Iowa coach Lisa Bluder is the quality coach who has not yet been able to taste the Final Four. She took over at Iowa in the year 2000 and has made the Hawkeyes an annual NCAA Tournament team. Bluder has 747 career wins and a previous Sweet 16 to her credit. Only now has she finally made the Elite Eight, which is also Iowa’s first Elite Eight since 1993.
Only now will Bluder coach a game which could catapult her to the Final Four, two weeks before her 58th birthday. No one knows if she will get another chance as good as this one, largely because no one knows if she will get another player nearly as good as Megan Gustafson.
Connecticut, Louisville, and Mississippi State are familiar faces at the Final Four. They will desperately want to win the Elite Eight games they are playing this weekend, but Iowa’s quest contains an extra dimension of poignancy because of the rare nature of the opportunity the Hawkeyes and Bluder are trying to capture.
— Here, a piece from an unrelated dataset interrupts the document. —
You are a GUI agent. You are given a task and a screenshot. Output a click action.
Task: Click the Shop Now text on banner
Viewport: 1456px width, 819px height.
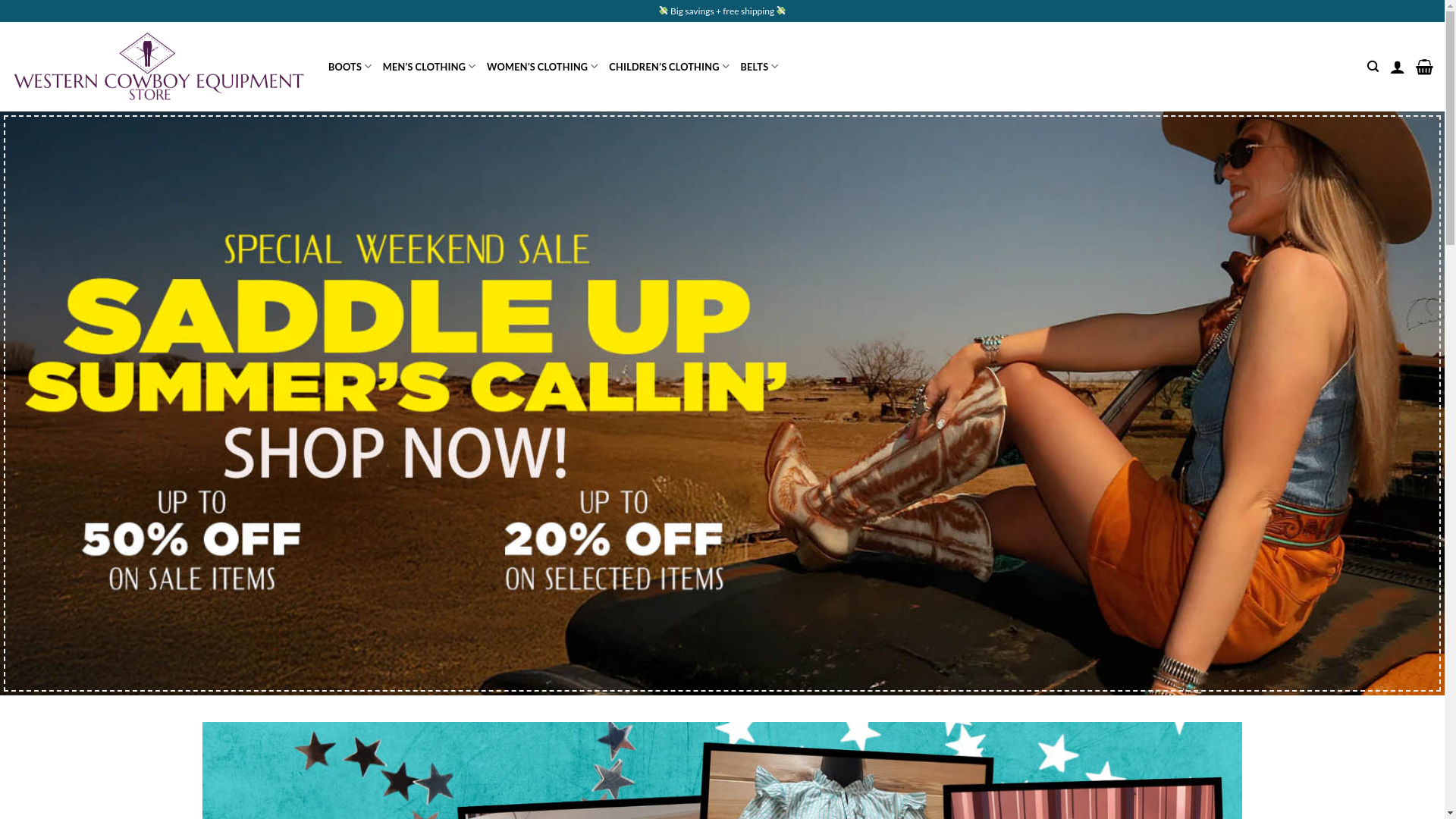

Regional finals are matter-of-fact occurrences for Geno and Jeff Walz and Vic Schaefer, but for Bluder? This is a very rare moment of truth.
Kim Mulkey of Baylor sits in the shoes VanDerveer wore in the 2008 Spokane Regional final for Stanford against Brenda Frese and Maryland. Candice Wiggins outplayed Kristi Toliver to lift VanDerveer back to college basketball’s Holy Grail. Monday, Baylor’s roster will need to show that it can be greater than Megan Gustafson. If it can, Mulkey’s surprising Final Four drought will end at seven years.
Much as VanDerveer went 10 full seasons without a Final Four, Mulkey has gone six full seasons without a Final Four and hopes that streak will end on Monday night.
What is amazing about Mulkey’s Final Four drought is that in the past seven Big 12 regular seasons — including this 2019 edition — Baylor has lost a total of six Big 12 games. Baylor has won at least 32 games in each of the last six seasons. The Lady Bears have carried just one loss into four of the past seven NCAA Tournaments, including this one. They made four straight Elite Eights…
… and yet, from all that achievement and all that winning and all that dominance, they haven’t made one Final Four.
To be more precise, the surprising aspect of Baylor since the 40-0 national championship team under Brittney Griner in 2012 isn’t the fact that Baylor hasn’t made a Final Four in and of itself; the jawdropping reality surrounding this team is that Baylor has so consistently hit 33, 34, 35 wins per season, only to not win the one game all coaches desperately want to win.
If Baylor had been producing a 28-7 season here or a 26-9 season there, the parade of non-Final Four seasons wouldn’t stand out as much. The fact that Baylor is so often carrying mid-30s win totals into Elite Eight games and not taking the last step is the head-scratcher.
Either Lisa Bluder, after more than a quarter century of coaching Division I basketball (going back to an earlier stint at Drake), will make her first Final Four and give Iowa its first Final Four in 26 years, or Kim Mulkey will put an end to a puzzling drought akin to Tara VanDerveer’s mystifying dry spell from 1998 through 2007 at Stanford.
All the Elite Eight games in the Women’s NCAA Tournament are extremely compelling, but none will be more profoundly emotional than Iowa-Baylor in Greensboro.